§ REQUIREMENTS: Please return every line of the items that contains the word "showing", treating uppercase and lowercase as different.

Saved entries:
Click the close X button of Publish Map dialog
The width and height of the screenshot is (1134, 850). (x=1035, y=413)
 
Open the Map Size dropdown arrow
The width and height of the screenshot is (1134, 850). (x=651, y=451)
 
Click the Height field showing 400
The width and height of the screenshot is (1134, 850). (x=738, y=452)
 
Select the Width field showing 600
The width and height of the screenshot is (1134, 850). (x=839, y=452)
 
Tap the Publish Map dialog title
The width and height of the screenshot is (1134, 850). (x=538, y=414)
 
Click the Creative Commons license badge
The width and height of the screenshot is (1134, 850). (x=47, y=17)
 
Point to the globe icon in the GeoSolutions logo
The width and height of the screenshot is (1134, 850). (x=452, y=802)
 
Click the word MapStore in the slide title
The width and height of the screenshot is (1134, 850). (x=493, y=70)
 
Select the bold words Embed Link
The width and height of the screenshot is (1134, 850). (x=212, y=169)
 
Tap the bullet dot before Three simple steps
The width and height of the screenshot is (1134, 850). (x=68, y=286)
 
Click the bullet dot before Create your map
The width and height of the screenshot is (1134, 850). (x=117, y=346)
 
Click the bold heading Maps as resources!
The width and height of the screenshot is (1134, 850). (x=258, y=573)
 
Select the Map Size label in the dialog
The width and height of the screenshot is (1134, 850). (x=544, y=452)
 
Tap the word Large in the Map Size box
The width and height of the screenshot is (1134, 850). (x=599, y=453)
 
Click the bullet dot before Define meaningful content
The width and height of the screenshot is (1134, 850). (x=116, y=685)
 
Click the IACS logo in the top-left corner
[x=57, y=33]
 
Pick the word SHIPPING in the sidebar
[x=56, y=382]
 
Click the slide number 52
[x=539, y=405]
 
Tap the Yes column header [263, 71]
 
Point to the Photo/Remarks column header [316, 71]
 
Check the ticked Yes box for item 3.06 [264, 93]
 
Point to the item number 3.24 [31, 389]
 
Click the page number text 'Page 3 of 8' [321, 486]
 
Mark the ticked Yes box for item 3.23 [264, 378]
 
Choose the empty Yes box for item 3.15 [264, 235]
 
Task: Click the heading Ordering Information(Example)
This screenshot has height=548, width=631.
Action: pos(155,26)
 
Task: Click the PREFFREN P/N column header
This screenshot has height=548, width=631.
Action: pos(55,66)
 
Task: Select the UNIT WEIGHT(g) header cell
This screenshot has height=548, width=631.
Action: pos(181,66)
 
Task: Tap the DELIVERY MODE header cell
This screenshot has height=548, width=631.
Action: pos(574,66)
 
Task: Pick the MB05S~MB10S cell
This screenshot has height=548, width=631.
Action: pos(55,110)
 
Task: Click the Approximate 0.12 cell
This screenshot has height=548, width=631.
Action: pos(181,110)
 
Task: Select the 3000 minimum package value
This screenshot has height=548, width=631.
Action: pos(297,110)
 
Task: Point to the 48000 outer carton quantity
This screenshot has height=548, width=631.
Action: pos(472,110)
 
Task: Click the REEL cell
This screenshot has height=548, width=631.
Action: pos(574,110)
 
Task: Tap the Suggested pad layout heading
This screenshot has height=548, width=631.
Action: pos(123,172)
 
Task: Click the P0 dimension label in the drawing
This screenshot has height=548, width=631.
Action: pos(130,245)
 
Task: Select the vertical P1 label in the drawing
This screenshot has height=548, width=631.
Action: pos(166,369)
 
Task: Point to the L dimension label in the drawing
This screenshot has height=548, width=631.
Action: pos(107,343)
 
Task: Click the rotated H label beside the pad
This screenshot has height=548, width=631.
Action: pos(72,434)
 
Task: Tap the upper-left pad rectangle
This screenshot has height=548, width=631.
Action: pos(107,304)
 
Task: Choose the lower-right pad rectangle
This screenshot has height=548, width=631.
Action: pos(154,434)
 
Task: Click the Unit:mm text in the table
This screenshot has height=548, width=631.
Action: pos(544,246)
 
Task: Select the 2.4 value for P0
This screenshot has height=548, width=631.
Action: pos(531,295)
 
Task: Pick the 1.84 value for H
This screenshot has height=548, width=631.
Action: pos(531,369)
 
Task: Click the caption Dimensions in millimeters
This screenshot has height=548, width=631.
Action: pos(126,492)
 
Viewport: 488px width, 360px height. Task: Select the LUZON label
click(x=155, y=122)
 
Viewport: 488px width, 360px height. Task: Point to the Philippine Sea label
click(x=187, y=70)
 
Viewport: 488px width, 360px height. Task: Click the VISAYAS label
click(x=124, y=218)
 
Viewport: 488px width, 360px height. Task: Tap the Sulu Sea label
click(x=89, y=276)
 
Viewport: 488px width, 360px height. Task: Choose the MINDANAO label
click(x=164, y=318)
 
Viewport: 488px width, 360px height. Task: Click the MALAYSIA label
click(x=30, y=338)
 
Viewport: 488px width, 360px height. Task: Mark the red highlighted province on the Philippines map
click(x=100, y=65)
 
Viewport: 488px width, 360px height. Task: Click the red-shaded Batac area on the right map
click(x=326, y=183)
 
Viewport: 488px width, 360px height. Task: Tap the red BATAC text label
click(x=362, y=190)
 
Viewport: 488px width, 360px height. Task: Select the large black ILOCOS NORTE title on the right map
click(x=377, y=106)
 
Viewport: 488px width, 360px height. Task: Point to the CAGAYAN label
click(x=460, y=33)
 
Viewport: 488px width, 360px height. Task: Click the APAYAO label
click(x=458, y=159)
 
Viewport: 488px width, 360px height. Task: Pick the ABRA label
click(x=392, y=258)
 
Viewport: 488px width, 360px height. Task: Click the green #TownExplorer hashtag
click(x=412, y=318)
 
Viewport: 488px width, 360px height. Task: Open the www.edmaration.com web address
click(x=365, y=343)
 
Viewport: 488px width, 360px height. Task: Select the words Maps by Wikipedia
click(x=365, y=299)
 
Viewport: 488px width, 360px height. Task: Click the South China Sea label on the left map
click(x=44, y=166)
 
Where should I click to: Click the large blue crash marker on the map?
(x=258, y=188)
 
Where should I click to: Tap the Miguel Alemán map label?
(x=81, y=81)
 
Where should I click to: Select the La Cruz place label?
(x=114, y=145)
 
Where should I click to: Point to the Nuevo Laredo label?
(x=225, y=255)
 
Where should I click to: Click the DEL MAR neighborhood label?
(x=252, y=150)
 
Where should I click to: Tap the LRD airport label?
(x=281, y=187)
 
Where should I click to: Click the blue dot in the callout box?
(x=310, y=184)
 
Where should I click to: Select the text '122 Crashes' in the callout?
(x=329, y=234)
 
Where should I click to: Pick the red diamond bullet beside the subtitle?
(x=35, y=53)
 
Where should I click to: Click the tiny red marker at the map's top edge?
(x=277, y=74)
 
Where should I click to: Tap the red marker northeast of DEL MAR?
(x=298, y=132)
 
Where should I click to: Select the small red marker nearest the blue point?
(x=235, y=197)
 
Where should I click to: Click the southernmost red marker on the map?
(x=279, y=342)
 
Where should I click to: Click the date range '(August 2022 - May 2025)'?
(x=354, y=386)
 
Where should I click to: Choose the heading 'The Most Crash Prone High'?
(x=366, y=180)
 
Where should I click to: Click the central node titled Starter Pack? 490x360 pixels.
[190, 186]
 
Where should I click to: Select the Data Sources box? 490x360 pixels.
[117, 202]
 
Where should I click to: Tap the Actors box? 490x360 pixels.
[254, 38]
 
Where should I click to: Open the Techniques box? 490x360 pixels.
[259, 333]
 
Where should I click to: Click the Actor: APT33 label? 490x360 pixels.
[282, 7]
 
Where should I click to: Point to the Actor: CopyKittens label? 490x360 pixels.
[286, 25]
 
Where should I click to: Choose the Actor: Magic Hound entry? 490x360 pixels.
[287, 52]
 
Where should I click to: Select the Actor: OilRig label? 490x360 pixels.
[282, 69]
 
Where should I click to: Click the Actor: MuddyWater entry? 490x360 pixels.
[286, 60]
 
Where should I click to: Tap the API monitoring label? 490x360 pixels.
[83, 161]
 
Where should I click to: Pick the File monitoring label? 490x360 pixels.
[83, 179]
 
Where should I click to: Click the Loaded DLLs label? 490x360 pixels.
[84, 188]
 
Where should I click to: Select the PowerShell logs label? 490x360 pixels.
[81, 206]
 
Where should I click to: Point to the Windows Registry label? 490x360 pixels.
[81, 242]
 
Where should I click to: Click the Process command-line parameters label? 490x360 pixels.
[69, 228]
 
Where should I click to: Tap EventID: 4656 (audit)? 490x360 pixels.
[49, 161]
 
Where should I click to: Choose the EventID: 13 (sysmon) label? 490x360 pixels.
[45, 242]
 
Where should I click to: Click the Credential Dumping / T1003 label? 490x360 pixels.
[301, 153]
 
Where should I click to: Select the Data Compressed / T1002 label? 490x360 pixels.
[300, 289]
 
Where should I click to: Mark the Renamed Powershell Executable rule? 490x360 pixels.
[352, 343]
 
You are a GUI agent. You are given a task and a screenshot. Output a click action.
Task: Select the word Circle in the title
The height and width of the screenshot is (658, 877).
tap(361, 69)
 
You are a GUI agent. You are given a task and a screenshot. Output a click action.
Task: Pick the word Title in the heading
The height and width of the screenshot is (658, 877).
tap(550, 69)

§ SOLUTION TO THE PROBLEM:
Click the Height field showing 400
Select the Width field showing 600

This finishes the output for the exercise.